We see subprime as risk and valuable lesson. This market is in for a rough run. There are sweet dreams of containment; they defy reality. There is no such thing as a subprime neighborhood. Subprime is concentrated more heavily in some areas than others; it is everywhere. Thus broader housing-weakness questions are when and how bad, not if. Hundreds of billions of dollars in loans were made to people who clearly could not repay, absent significant annual house-price appreciation and cash-out refinancing. This means that we made housing loans to create housing-price appreciation on which loan repayment was predicated. Sometimes we are tempted to think that this credit boom has gotten a bit out of control. There is no long-run safe substitute for earnings, savings and income growth when increasing credit. This is not to say there cannot be a lot of money made, valuable financial innovation and long periods of great returns.

The other vital lesson involves our brave world of fully managed risk and nearly perfectly hedged positions. Have other markets and asset classes become dependent on credit growth to drive up asset prices to allow further credit growth? A huge Maginot Line of default defense has been erected to keep loss exposure out. Many valuable and potent new risk-management techniques and products have been developed. Riskier borrowers remain risky to all the various parties that extend credit to them. This showed up fast and furious as the cost of credit-default protection shot up and interest-rate premiums snapped into correlated action with every increase in subprime stress.

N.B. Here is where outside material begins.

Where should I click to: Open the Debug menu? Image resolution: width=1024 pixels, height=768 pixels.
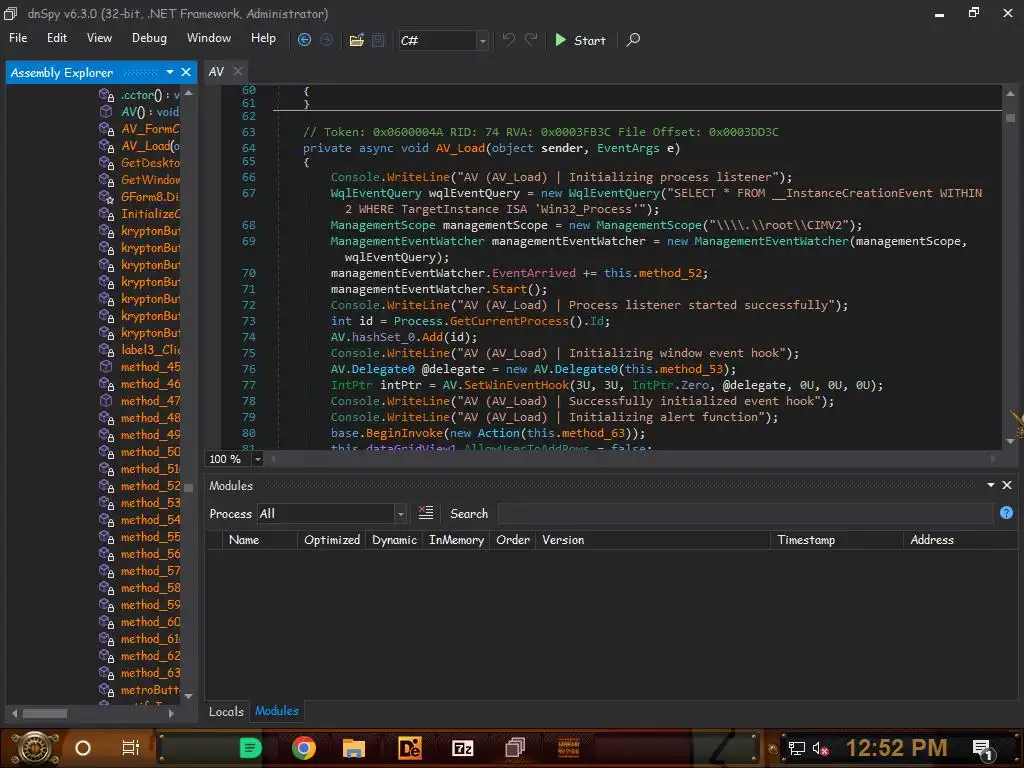pos(149,38)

The greatest risk may be in thinking that risk has been conquered. It cannot be. It has not been. Risk has simply been redistributed and repriced, downward. As perceived risk fell and sharing grew, new monies were freed up for riskier lending and new, riskier projects. Loans went through and new projects were launched. Default risk continued/continues to grow as credit grows and allocations hunt for return. There is no innovating around this basic reality of financial gravity.

We are looking for periods of contagious fear in credit-risk-reduction markets feeding back and forth with particularly risky asset markets. The real danger slumbers - we hope - so long as massive quantities of cheap credit allow the roll-over financing of future rounds of debt. If this slows sharply, or runs in reverse, US subprime housing turmoil is the tip of the iceberg. There has been a lot of subprime allocation of capital and risk across the past few years. Subprime will either become a heeded warning shot across the bow, or a prelude to violent repricings to come.

Max Fraad Wolff is a doctoral candidate in economics at the University of Massachusetts, Amherst, and editor of the website GlobalMacroScope.